BiasDora: Exploring Hidden Biased Associations in Vision-Language Models
Chahat Raj, Anjishnu Mukherjee, Aylin Caliskan, Antonios Anastasopoulos, Ziwei Zhu
TL;DR
BiasDora addresses the narrow scope of existing VLM bias evaluations by proposing a cross-modal probing framework that uncovers hidden implicit associations across 9 bias dimensions in Text-to-Text, Text-to-Image, and Image-to-Text settings. It introduces a three-stage pipeline—probing, association salience, bias level assessment with LLMs—and a bias-isolation mechanism, leveraging a dataset derived from CrowS-Pairs descriptors to analyze roughly 400 demographic descriptors. The approach yields significant, negative, toxic, and extreme biases that vary by model and modality, including many previously unreported associations, and it publicly releases the Dora dataset to enable broader mitigation efforts.
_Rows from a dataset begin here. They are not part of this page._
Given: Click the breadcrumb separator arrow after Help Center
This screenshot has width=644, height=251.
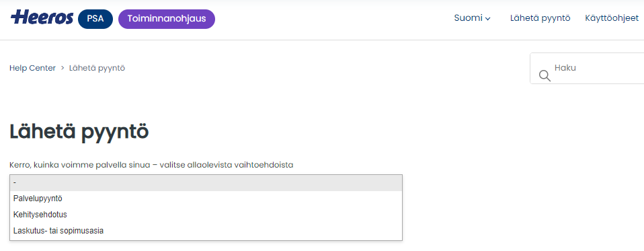Looking at the screenshot, I should pos(63,68).
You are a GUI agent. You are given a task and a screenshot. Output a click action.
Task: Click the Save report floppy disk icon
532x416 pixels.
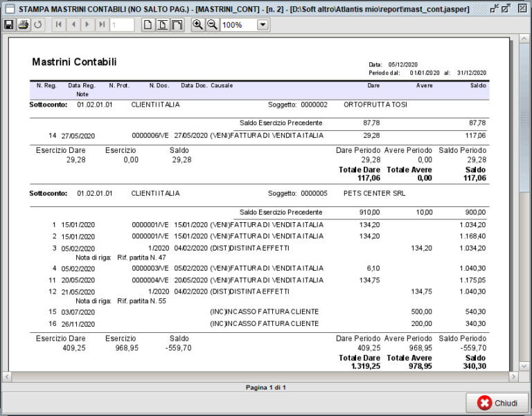click(x=8, y=25)
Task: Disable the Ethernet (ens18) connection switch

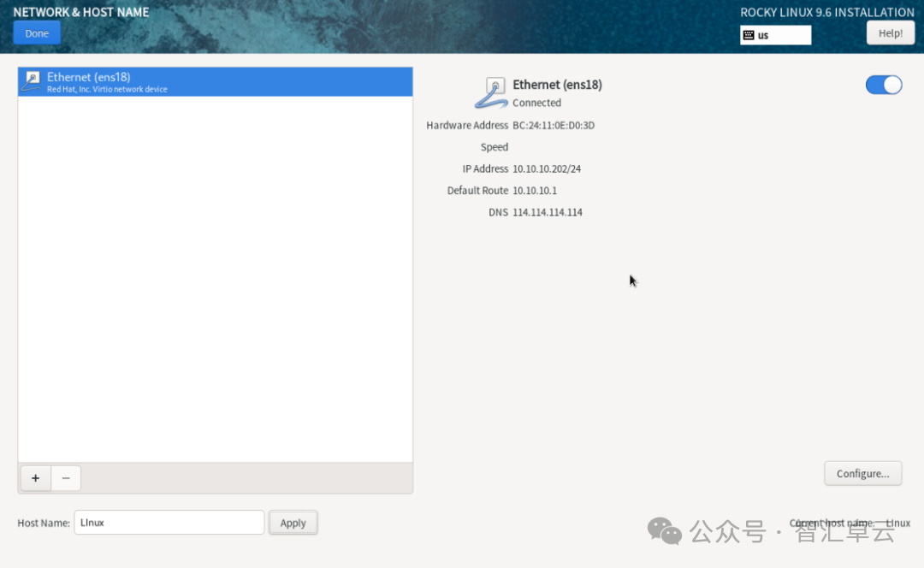Action: click(884, 85)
The work advances bias detection in VLMs beyond predefined vocabularies, providing a practical framework for evaluating and mitigating hidden biases in real-world systems and informing responsible deployment of multimodal AI.
Abstract
Existing works examining Vision-Language Models (VLMs) for social biases predominantly focus on a limited set of documented bias associations, such as gender:profession or race:crime. This narrow scope often overlooks a vast range of unexamined implicit associations, restricting the identification and, hence, mitigation of such biases. We address this gap by probing VLMs to (1) uncover hidden, implicit associations across 9 bias dimensions. We systematically explore diverse input and output modalities and (2) demonstrate how biased associations vary in their negativity, toxicity, and extremity. Our work (3) identifies subtle and extreme biases that are typically not recognized by existing methodologies. We make the Dataset of retrieved associations, (Dora), publicly available here https://github.com/chahatraj/BiasDora.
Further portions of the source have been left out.